Se grattant la nuque en regardant le trio s'éloigner, il exhala un énorme soupir avant de pivoter vers ses amis de longue date : Darco et Kadar. Quelque peu plus vieux que lui, les deux hommes suivaient et accompagnaient Ryu dans chacun de ses déplacements. Darco était une montagne de muscles et bien plus grand que les deux autres. Kadar, pour sa part, se révélait plus petit, même s'il possédait un physique des plus avantageux. Tous deux, comme tous les dragons de glace avaient de longs cheveux d'un blanc pur. Tout le monde ? Non, pas vraiment puisque Ryu voyait les siens ornés d'une mèche mauve. Infime détail qui avait son importance aux yeux de son peuple et qui lui avait toujours pourri l'existence.
"Compte pas te débarrasser de nous comme la dernière fois, lança Kadar en ricanant.
- Ouais, on te lâchera pas. On veut pas se faire incendier, figure-toi, surenchérit Darco. T'es une plaie quand tu n'en fais qu'à ta tête.

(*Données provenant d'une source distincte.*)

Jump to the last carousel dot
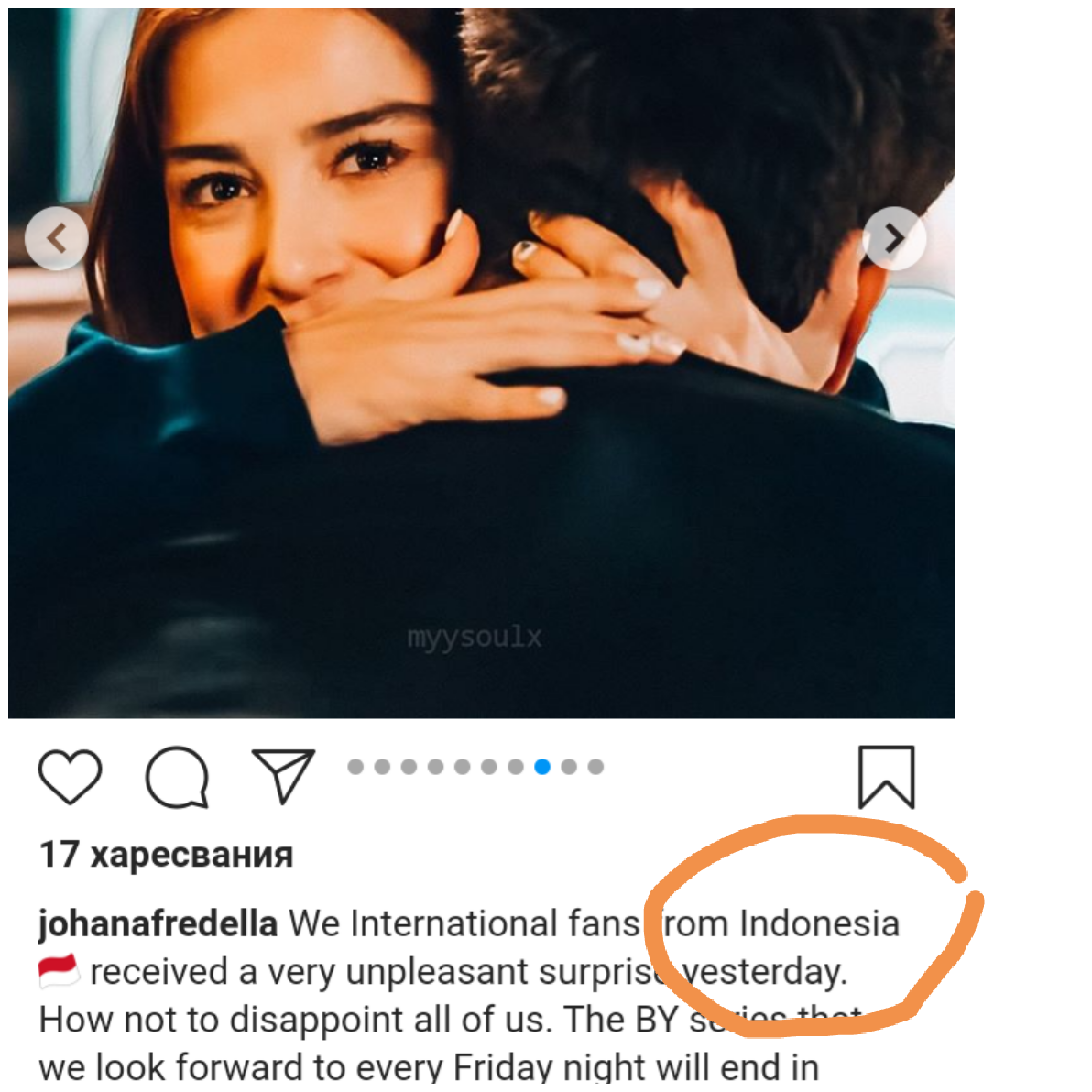pos(595,767)
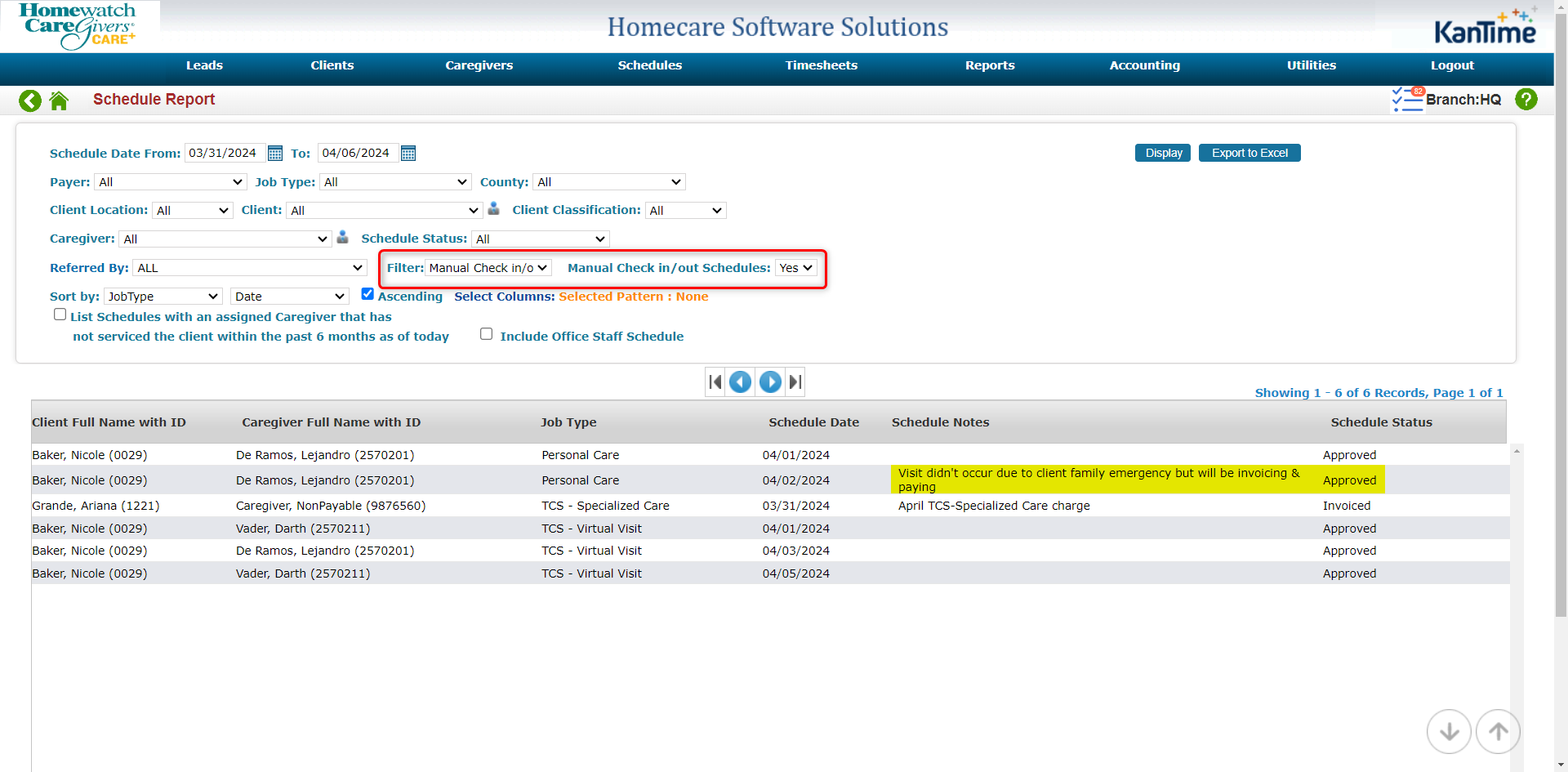Viewport: 1568px width, 772px height.
Task: Click the green back arrow icon
Action: 30,100
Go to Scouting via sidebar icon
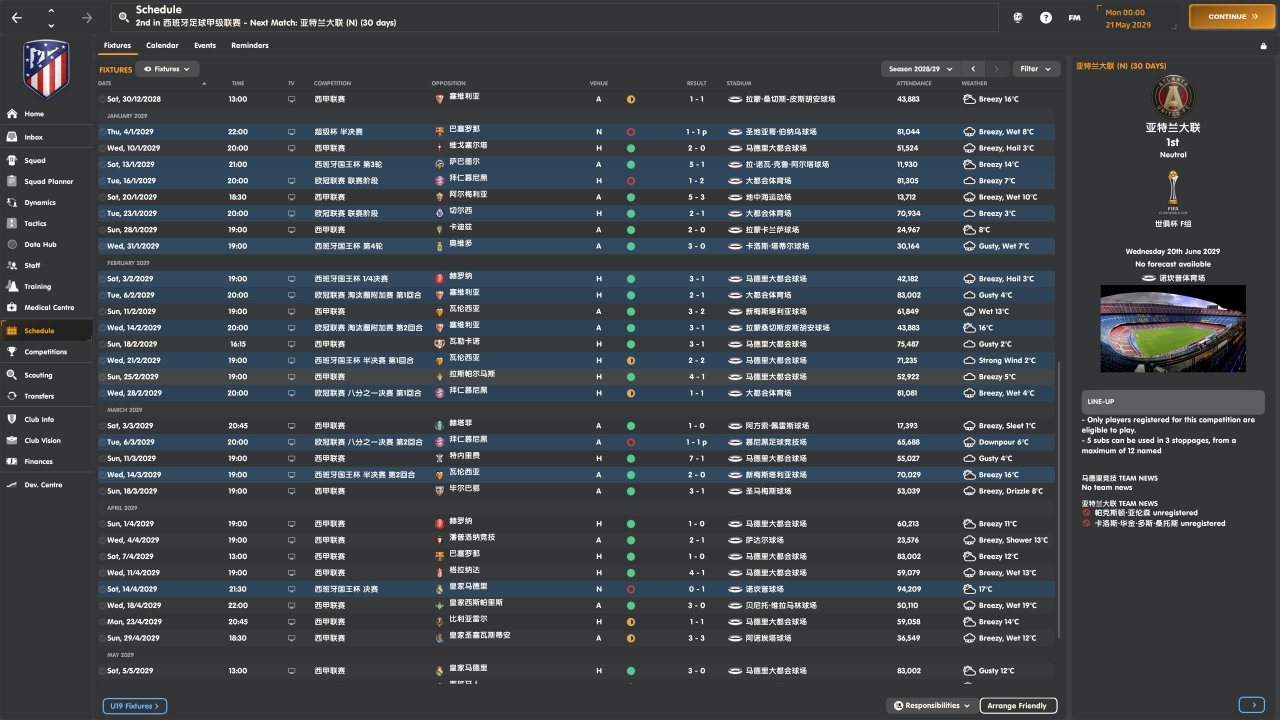The image size is (1280, 720). (x=12, y=375)
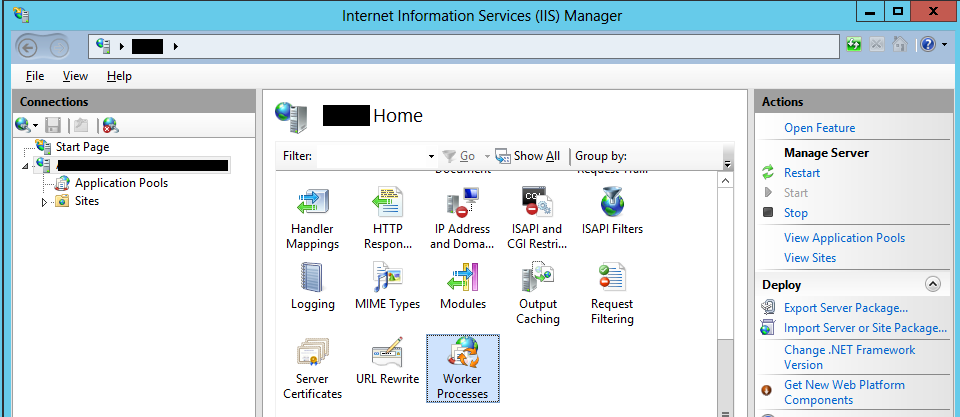Open the Request Filtering feature
960x417 pixels.
612,279
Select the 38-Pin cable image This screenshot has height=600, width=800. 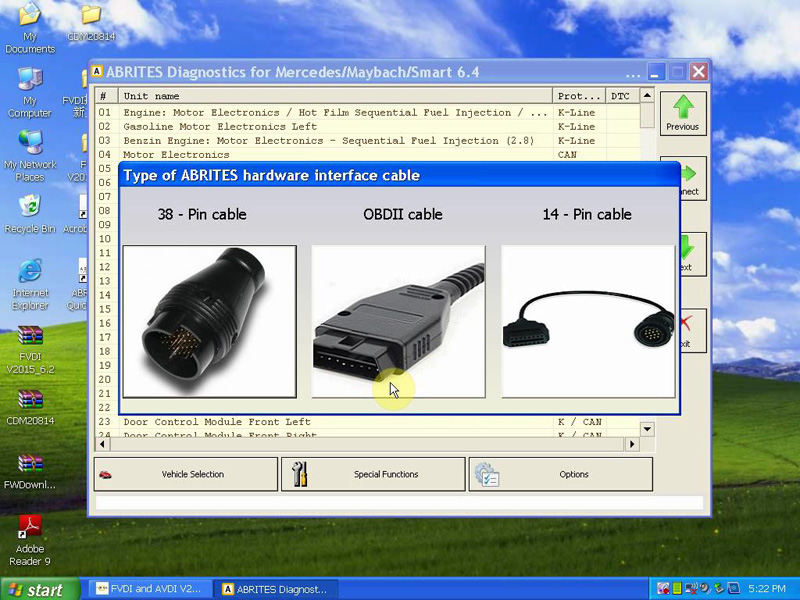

Ryu les gratifia d'un large sourire. L'un de ceux qui semblent vous dire qu'il se fout de vous. Sauf que là, c'était bel et bien le cas. Le jeune homme étouffait sous la surveillance de ces deux-là. Et pour cause, c'était à peine s'il pouvait aller se soulager sans qu'ils l'accompagnent ! Mais hors de question cette fois pour ses deux comparses de se laisser berner par ce gamin ! Alors avant même qu'il ne leur fausse compagnie, Kadar lança une corde sur son chef et l'immobilisa.
- Vous êtes sérieux, les gars ? fit Ryu, dépité.
- Tu nous fileras pas entre les doigts, cette fois, plaida Kadar. On se fait toujours engueuler par Nox à cause de toi. Si tu veux être seul, vois ça avec lui et pas pendant les parties de chasse.
- Nananana, singea Ryu avec agacement. Vous êtes lourds."